WHAT IS BEING ASKED: Among the records, find the lines that hold the string "Given" and return them.

<<<<

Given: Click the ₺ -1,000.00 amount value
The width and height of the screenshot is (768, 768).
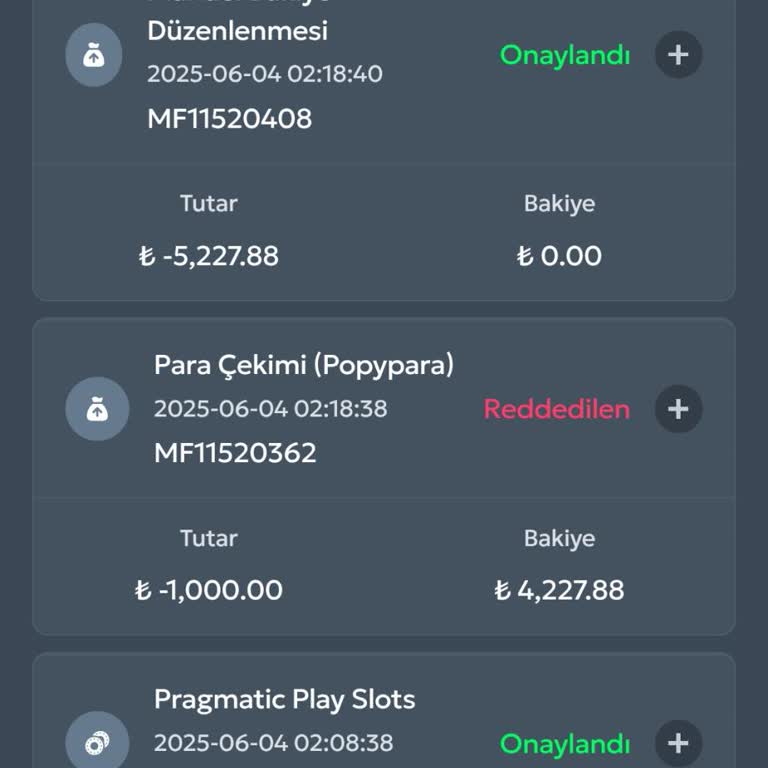Looking at the screenshot, I should pyautogui.click(x=208, y=590).
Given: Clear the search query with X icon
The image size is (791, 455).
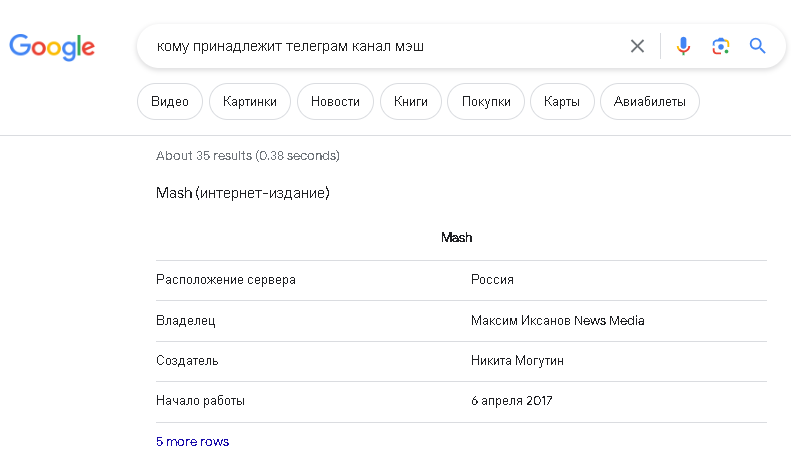Looking at the screenshot, I should [x=637, y=46].
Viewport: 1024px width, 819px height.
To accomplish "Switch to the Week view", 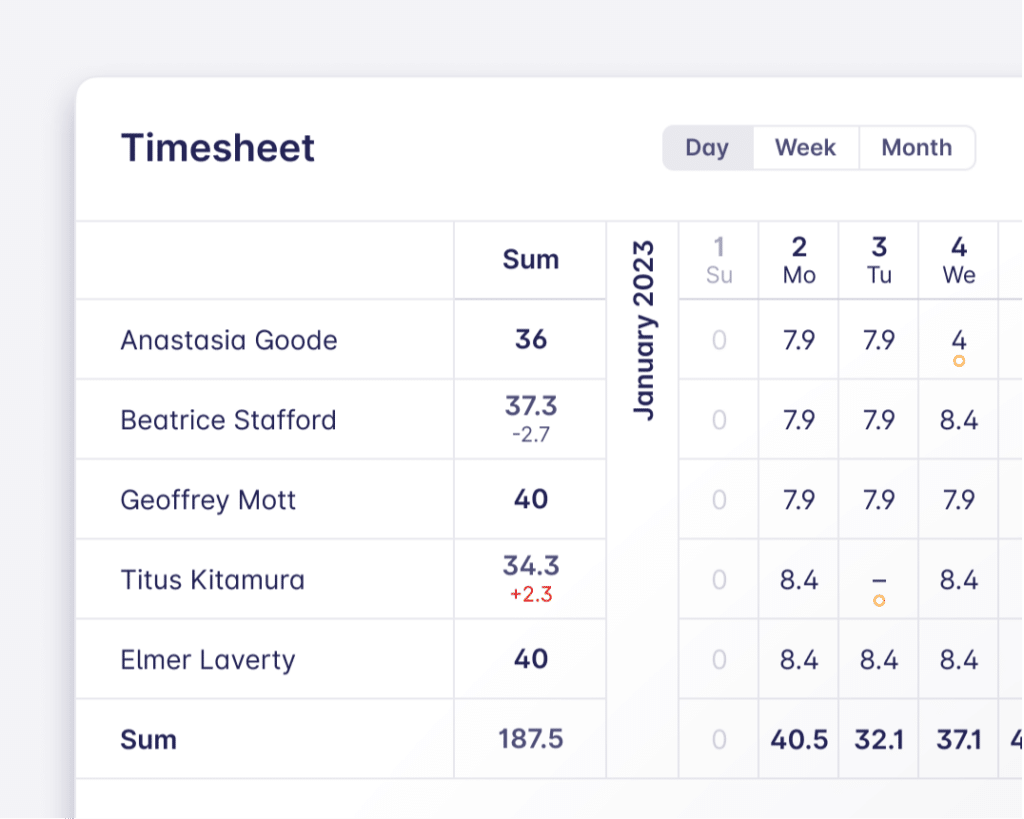I will [x=805, y=148].
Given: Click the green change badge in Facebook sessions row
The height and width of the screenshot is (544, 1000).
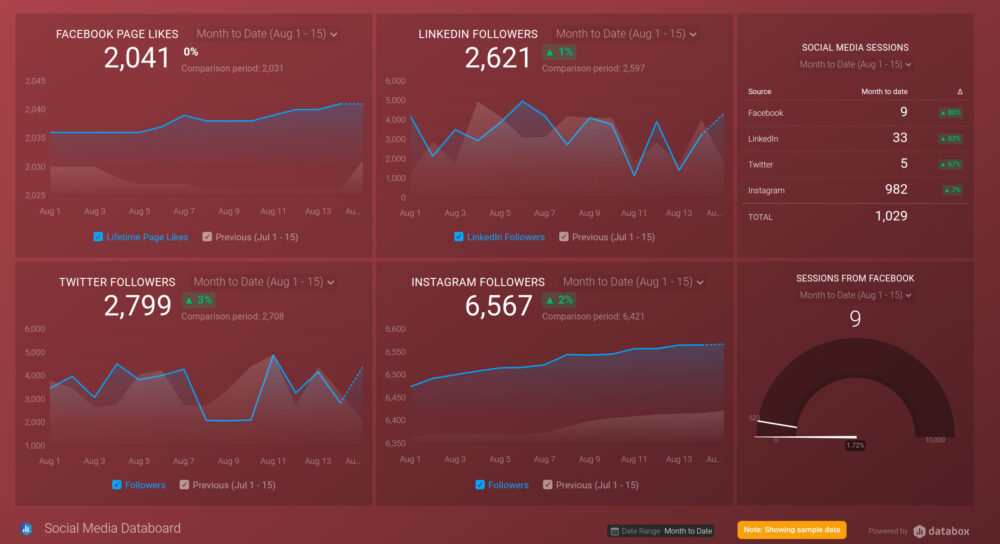Looking at the screenshot, I should [x=950, y=113].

>>>>

ANSWER BOX:
Given: Click the ₺ -1,000.00 amount value
Given: Clear the search query with X icon
Given: Click the green change badge in Facebook sessions row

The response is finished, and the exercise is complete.